I've been thinking about caching strategies for different scenarios lately. I wanted to write down a some thoughts on what seem to have been working for me. Hopefully this will help me organize my thoughts and maybe others can help tell me if my thinking makes sense or if I am missing something.
What is Caching?
According to the AWS page on caching:
In computing, a cache is a high-speed data storage layer which stores a subset of data, typically transient in nature, so that future requests for that data are served up faster than is possible by accessing the data's primary storage location. Caching allows you to efficiently reuse previously retrieved or computed data.
This page goes on to mention RAM as a frequent storage mechanism for caching. The upshot, though, is that the data is stored somewhere that is more convenient (faster) for access. Regardless of the means of storage, though, you can expect some trade-off for how much you have stored in cache. Caching absolutely everything will not likely be the most efficient approach.
So, caching speeds up data retrieval but we don't want to put everything in the cache. So, how do we come up with a good strategy for what to cache and how long to cache it?
Factors to Consider
With data retrieval, we need to consider a few factors:
- Time to Retrieve Data: The longer it takes to retrieve data, the more benefit we gain from caching. The faster it can be retrieved, the less benefit caching affords us.
- Amount of Data Retrieved: The more data being retrieved, the higher the cost to cache it.
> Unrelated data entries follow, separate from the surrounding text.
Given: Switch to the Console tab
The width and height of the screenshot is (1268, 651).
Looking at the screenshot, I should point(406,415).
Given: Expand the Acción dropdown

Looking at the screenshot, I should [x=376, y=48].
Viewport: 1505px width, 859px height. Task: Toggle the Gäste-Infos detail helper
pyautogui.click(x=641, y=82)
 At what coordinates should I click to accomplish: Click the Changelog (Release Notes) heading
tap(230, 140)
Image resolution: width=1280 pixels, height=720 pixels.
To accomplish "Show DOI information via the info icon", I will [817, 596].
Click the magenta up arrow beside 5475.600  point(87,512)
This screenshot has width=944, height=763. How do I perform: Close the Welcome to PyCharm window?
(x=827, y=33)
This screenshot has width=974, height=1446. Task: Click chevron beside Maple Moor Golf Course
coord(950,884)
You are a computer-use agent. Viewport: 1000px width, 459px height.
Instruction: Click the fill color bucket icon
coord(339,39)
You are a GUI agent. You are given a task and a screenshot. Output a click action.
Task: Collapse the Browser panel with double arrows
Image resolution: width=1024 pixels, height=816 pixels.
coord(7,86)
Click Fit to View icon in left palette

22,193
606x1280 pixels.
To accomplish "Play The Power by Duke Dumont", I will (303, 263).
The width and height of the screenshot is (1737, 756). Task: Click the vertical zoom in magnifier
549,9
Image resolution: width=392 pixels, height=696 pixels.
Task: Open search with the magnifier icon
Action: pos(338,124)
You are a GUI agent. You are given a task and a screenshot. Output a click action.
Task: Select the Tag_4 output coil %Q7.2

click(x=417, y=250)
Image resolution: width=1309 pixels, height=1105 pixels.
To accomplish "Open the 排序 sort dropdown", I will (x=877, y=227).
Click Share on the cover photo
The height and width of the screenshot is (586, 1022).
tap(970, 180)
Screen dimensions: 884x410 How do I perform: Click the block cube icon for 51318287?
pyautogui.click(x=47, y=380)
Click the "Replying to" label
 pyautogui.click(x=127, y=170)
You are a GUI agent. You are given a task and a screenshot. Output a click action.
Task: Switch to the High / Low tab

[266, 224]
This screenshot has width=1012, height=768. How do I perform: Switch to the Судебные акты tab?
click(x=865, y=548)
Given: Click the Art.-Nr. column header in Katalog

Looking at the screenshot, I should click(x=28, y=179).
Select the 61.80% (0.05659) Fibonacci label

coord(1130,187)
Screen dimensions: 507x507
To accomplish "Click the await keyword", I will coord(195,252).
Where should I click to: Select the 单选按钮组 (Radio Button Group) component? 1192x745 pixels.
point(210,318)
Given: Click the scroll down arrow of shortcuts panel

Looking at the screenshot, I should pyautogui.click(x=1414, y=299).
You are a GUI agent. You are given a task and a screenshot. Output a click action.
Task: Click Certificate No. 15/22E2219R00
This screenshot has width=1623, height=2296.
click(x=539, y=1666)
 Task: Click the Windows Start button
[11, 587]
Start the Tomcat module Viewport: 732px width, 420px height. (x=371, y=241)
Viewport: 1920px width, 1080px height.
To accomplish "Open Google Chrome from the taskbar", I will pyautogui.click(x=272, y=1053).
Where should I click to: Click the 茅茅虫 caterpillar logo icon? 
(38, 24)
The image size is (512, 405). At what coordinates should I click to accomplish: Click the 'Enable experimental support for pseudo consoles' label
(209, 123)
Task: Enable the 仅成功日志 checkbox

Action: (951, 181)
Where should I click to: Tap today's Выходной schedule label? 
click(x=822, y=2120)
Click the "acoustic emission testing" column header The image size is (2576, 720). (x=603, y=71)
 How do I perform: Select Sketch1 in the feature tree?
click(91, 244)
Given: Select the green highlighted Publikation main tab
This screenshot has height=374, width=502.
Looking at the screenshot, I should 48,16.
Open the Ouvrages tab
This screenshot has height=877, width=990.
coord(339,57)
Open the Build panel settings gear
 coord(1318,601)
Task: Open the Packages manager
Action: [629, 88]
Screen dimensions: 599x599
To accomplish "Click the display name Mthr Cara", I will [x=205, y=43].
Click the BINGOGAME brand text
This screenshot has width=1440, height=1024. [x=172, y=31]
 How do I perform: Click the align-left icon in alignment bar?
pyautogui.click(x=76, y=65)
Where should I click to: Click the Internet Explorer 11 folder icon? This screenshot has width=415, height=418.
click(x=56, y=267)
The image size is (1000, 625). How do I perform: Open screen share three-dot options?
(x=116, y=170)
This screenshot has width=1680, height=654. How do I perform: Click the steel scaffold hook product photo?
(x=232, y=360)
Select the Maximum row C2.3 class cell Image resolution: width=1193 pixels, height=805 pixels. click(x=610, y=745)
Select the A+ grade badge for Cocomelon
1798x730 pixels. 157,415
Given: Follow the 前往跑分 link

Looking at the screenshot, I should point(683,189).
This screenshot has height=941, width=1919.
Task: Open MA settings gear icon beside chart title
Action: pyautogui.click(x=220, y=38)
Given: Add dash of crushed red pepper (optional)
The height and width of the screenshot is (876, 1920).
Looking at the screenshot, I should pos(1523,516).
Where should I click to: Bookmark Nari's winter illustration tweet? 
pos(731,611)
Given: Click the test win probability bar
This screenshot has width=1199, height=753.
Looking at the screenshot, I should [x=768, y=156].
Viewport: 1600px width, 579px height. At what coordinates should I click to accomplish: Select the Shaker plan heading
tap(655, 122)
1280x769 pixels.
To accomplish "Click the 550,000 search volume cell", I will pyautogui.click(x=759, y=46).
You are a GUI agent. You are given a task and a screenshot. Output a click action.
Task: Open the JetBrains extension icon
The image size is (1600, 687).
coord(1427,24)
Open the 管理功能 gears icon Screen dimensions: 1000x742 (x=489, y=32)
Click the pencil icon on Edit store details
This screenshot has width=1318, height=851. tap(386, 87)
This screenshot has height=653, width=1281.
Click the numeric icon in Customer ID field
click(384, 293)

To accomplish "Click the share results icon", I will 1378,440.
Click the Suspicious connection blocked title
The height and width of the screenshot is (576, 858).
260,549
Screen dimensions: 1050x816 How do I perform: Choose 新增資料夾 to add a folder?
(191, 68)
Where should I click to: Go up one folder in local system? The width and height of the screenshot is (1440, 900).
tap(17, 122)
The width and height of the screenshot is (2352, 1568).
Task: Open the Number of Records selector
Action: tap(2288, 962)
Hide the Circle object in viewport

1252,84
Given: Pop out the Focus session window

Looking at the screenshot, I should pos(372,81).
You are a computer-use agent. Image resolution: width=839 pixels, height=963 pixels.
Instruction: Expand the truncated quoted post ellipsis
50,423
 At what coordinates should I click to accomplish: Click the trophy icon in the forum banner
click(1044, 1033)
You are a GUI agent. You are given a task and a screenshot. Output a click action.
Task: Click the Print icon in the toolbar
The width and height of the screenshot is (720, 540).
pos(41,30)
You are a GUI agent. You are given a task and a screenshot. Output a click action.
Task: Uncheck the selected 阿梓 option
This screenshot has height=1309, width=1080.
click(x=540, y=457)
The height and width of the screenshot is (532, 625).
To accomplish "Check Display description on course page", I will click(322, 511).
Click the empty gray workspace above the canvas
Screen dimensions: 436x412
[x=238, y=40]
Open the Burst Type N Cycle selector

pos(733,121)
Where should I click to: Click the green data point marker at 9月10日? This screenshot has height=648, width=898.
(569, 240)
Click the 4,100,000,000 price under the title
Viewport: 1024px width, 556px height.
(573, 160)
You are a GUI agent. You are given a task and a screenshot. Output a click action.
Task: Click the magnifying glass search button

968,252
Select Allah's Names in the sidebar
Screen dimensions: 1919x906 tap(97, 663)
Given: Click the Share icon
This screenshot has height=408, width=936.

The less data being retrieved, the lower the cost to cache it.
- The Frequency of Data Access: The more frequently data is accessed, the more we benefit from caching it. The less frequently it is access, the less benefit we gain from caching it.
- The frequency with with the data changes: Our caching strategy should minimize retrievals from the source while keeping the data from being overly stale.
If we have data that takes a long time to retrieve, is used often, and is a moderate amount of data, then that is a perfect candidate for caching. Data that can be retrieved quickly and is accessed rarely (especially if the data amount is large) is a poor candidate for caching. Everything else in between is a gray area.
Of course, the gray area is where we live. I'll cover my thoughts on that in just a bit. First, though, we should think a bit about how to manage frequency of data changes.
Managing Data Changes
As I mentioned, the challenge with caching is minimizing data retrieval without allowing data to get stale.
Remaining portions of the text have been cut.